After finding the line containing "This screenshot has width=1383, height=768." below, please output that line and each following one through the line containing "Open rockets.coffee breadcrumb", exactly as written.

☆ ☆ ☆ ☆ ☆ ☆ ☆

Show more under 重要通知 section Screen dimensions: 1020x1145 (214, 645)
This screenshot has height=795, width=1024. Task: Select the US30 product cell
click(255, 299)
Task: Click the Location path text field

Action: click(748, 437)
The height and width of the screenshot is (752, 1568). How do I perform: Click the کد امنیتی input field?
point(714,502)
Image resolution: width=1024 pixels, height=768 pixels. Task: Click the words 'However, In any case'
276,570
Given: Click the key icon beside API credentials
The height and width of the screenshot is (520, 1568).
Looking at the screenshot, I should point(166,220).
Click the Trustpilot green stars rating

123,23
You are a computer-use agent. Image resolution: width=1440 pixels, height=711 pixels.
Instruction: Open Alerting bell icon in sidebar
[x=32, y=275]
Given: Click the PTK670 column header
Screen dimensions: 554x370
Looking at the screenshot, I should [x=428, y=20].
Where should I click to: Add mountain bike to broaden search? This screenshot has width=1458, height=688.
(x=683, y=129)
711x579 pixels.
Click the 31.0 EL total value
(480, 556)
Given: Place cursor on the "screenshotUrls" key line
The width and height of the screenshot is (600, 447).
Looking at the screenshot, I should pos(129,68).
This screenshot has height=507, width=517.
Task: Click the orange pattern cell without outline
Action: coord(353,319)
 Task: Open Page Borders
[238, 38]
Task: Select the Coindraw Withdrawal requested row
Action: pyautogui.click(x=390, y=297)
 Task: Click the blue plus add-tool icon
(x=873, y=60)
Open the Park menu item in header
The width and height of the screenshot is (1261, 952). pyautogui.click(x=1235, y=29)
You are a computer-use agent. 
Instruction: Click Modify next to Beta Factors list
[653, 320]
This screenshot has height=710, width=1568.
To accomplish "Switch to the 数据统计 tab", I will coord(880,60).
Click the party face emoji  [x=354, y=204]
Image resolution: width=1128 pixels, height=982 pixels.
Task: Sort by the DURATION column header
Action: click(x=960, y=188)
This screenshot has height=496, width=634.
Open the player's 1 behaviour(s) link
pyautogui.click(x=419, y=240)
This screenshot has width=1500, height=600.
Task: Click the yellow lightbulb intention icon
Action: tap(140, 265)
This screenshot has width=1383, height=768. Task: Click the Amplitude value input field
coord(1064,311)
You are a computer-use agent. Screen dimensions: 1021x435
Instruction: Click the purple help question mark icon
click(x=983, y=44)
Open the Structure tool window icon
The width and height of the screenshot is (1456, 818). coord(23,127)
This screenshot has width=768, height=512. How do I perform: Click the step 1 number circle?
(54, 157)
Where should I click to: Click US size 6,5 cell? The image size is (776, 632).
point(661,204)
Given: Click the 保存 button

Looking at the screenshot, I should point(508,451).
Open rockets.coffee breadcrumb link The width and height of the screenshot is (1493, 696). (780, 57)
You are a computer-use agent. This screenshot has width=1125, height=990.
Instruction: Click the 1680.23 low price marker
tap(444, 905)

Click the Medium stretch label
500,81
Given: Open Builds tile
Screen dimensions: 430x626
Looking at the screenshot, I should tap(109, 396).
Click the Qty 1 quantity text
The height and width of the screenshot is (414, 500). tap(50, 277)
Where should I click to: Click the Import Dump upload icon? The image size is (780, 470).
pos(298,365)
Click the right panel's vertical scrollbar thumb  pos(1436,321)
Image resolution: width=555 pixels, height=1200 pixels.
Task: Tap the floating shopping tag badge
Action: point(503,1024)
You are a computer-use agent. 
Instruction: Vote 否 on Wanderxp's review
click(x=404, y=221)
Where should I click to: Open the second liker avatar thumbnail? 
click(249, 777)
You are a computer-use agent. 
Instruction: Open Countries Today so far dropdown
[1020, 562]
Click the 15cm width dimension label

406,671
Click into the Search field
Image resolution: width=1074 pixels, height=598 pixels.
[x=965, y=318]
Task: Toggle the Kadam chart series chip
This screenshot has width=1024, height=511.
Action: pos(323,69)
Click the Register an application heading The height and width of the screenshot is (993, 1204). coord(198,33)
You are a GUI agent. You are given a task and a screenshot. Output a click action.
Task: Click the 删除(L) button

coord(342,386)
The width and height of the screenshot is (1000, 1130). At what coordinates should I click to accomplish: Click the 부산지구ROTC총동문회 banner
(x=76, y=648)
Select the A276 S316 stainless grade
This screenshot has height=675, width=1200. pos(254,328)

☆ ☆ ☆ ☆ ☆ ☆ ☆

SOLUTION TO THIS EXERCISE –
This screenshot has width=1383, height=768. Task: Click the Amplitude value input field
coord(1064,311)
You are a computer-use agent. Screen dimensions: 1021x435
Instruction: Click the purple help question mark icon
click(x=983, y=44)
Open the Structure tool window icon
The width and height of the screenshot is (1456, 818). coord(23,127)
This screenshot has width=768, height=512. How do I perform: Click the step 1 number circle?
(54, 157)
Where should I click to: Click US size 6,5 cell? The image size is (776, 632).
point(661,204)
Given: Click the 保存 button

Looking at the screenshot, I should point(508,451).
Open rockets.coffee breadcrumb link The width and height of the screenshot is (1493, 696). (780, 57)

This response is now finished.